April 8, 2015

Telling Our Own Story...

It is both possible to suffer a disease without illness and suffer illness without disease. Illness connotes a moral condition and disease signifies a physical set of unfortunate bodily responses without moral imputation (Schneider & Conrad 1983). 

Further, the notion of illness conveys irregularity, victimization, pity and revulsion (Sontag 1978).  In the lives of the chronically ill, the struggle to sustain a balance between the physical and moral aspects of one’s condition can effectively blur the construction of identity, thus impairing socialization and independence by sapping the desire for either. The construction of identity does not take place in a vacuum. In many instances, the identity formation or the construction of Self is a process noticeable to us, as our participation in it progresses.

Take for example the simple act of relating how one has become disabled. Here, the story is the individual. Biographical data, integral to the formation of a personal identity, is the stuff of self, and a fragile artifact.  The effort one makes reciting this story is tremendous and in itself, an act of trust.

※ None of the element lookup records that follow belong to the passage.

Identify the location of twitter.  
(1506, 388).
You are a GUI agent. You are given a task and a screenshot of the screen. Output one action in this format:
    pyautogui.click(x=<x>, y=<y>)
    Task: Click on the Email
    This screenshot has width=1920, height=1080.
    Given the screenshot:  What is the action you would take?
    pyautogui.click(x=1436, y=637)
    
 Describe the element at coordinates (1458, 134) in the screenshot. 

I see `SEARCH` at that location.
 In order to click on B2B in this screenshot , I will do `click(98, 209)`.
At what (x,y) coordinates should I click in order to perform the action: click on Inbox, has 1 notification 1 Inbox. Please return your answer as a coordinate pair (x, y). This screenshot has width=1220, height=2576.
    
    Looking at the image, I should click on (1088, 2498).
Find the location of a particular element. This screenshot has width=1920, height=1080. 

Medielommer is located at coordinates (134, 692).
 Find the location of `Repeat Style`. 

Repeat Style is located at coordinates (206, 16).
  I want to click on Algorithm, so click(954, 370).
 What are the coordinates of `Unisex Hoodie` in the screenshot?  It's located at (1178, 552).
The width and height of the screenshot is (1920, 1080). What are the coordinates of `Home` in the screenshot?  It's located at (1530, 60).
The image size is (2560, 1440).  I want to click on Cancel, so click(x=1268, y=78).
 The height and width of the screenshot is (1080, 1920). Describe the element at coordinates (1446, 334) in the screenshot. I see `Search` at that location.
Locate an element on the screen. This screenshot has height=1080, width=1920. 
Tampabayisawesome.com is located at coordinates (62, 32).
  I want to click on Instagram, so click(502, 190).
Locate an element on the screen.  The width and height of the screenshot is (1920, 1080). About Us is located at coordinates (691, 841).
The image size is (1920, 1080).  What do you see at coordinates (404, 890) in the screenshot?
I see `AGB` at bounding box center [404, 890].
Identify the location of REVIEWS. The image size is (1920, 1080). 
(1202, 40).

A common occurrence in this recitation, however, is the coopting of the tale by a friend or relative. In this instance, the individual is cut out of the loop of his or her own agency, because the telling of the tale is an assertion of his or her own self identity. When it is coopted by another, it is as if that identity is silenced.

When, at the same time, errors are made in the telling of the tale, an indescribable blow is made against the owner of the story. A kind of assault is made against the individual to whom the tale belongs. And, when this is done in the presence of a professional, it can undercut the validity of further input, making it seem unreliable.

Most of the time, the friend or relative does this action in an effort to “save time” because they have heard the story before and feel it may “drag on” more than is comfortable. For the individual to whom the tale belongs, it might be better if the friend or relative simply waited in the other room until the appointment is over.
For persons experiencing epilepsy, however, it can be difficult to ask the person to wait. The individual with epilepsy may feel the need to have a witness along to confirm certain aspects of seizure activity, such as the length of the seizure or convulsion.

We know that we cannot witness our own activity, but only report that something has or has not occurred. We are in a delicate spot at these times. We try to establish a sound self-image that can be respected by others. We also try to develop a sound relationship with the professional we are dealing with, and many times this is a physician. We know a doctor’s time can be limited, but we also know that there are salient elements in the story that will help the doctor to understand us best. 

How we tell the tale is as revealing as the tale itself.